The family of a Lee High School student killed in November’s bus crash has filed a wrongful-death lawsuit, citing the lack of seat belts on the bus.

This is the first suit to be filed from the crash. The complaint names the school bus company, Laidlaw Transit; the bus driver; and the driver of the car that was involved in the crash that filled four students. The suit was filed in Madison County Court by the family of Nicole Ford.

“The safety of children riding as passengers on school buses must be a top priority for those who are in charge of our schools and for those who own and operate school buses,” said lawyer Jere Beasley of the Montgomery-based Beasley Allen firm handling the case. “This tragic incident resulted in the loss of innocent lives.”

“Hopefully, the Alabama Legislature will take the necessary action to require all bus manufacturers to equip school buses with seat belts for passengers.”
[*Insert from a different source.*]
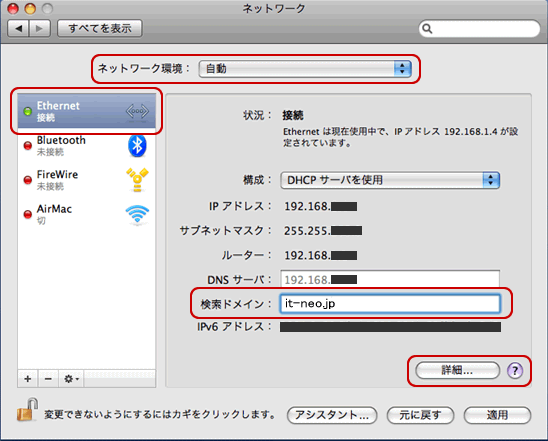Open the gear action menu below the service list
Screen dimensions: 548x441
coord(71,379)
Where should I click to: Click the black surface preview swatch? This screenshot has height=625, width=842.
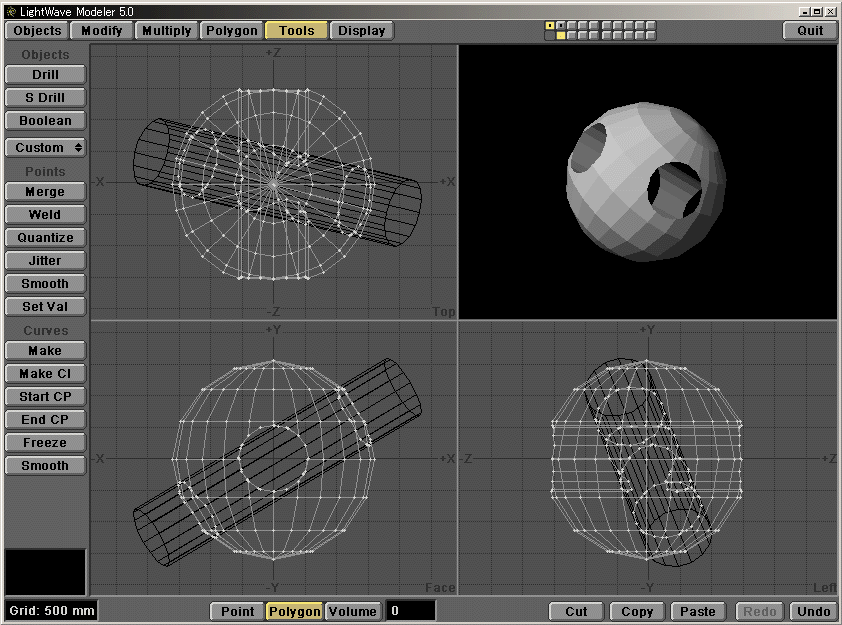click(45, 570)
The school bus, carrying 40 Lee students to tech school, plowed off a downtown Huntsville intestate bridge Nov. 20 and plunged 30 feet to the ground, nose first. Police say a 1990 Toyota Celica driven by a 17-year-old Lee student collided with the bus before the bus went over the retaining wall.

The bus driver, who was not wearing a seatbelt, was thrown onto the elevated roadway before the bus went airborne.

Two days after the crash, Gov. Bob Riley announced the creation of a committee to study whether school buses should have seat belts.

Riley spokesman Jeff Emerson said the panel will include state Superintendent of Education Joe Morton, Alabama Department of Transportation Director Joe McInnes and Alabama Department of Public Safety Director Chris Murphy.

The group will talk with pediatricians, bus manufactures and others before making its recommendations in time for the next legislative session in March, Emerson said.

In another development, a Huntsville lawyer has hired a private accident reconstruction team to make computer simulations of the crash. The team will map the crash site, interview survivors and study vehicle data and accident reports.

The projects will require closing part of Interstate 565 for a few hours in the next few days while the accident investigators do their work.

Mark McDaniel, whose firm represents 18 bus victims, said Colorado-based Ponderosa Associates Ltd will analyze the accident data in preparation for a lawsuit.